§ YOUR TASK:
Copy nothing but the lines from the one containing "Given: Tap the Smart Downloads info icon" through the last line of the records, repeated exactly and without pictures.

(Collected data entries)
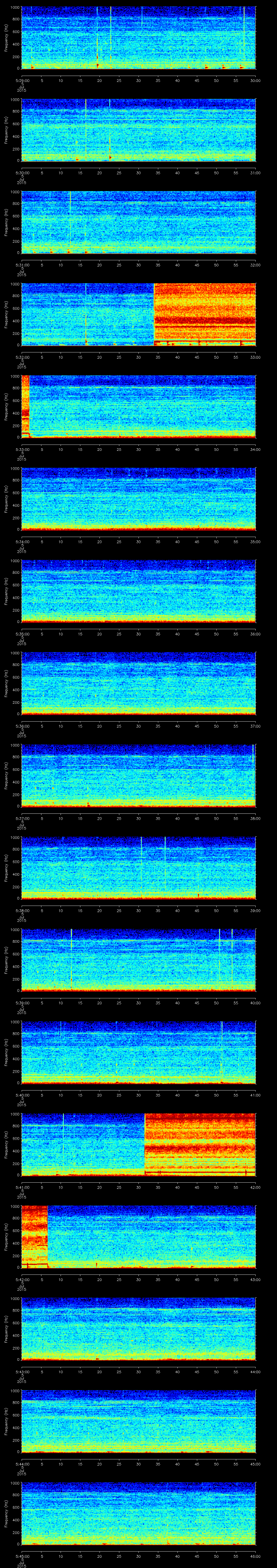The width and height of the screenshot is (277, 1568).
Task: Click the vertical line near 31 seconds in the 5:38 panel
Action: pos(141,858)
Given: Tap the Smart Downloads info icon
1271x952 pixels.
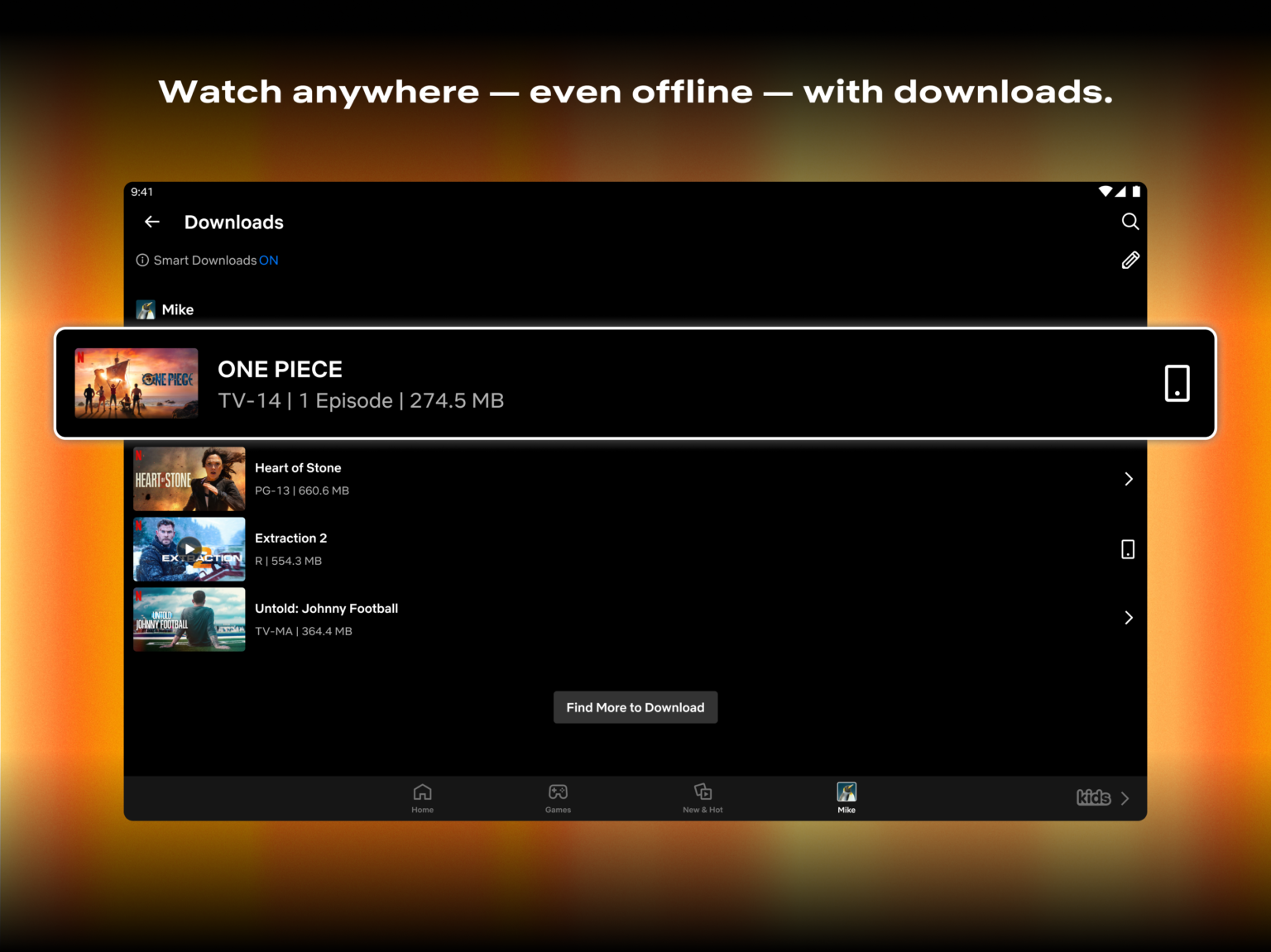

§ RESULT OF THE EXERCISE:
Given: Tap the Smart Downloads info icon
1271x952 pixels.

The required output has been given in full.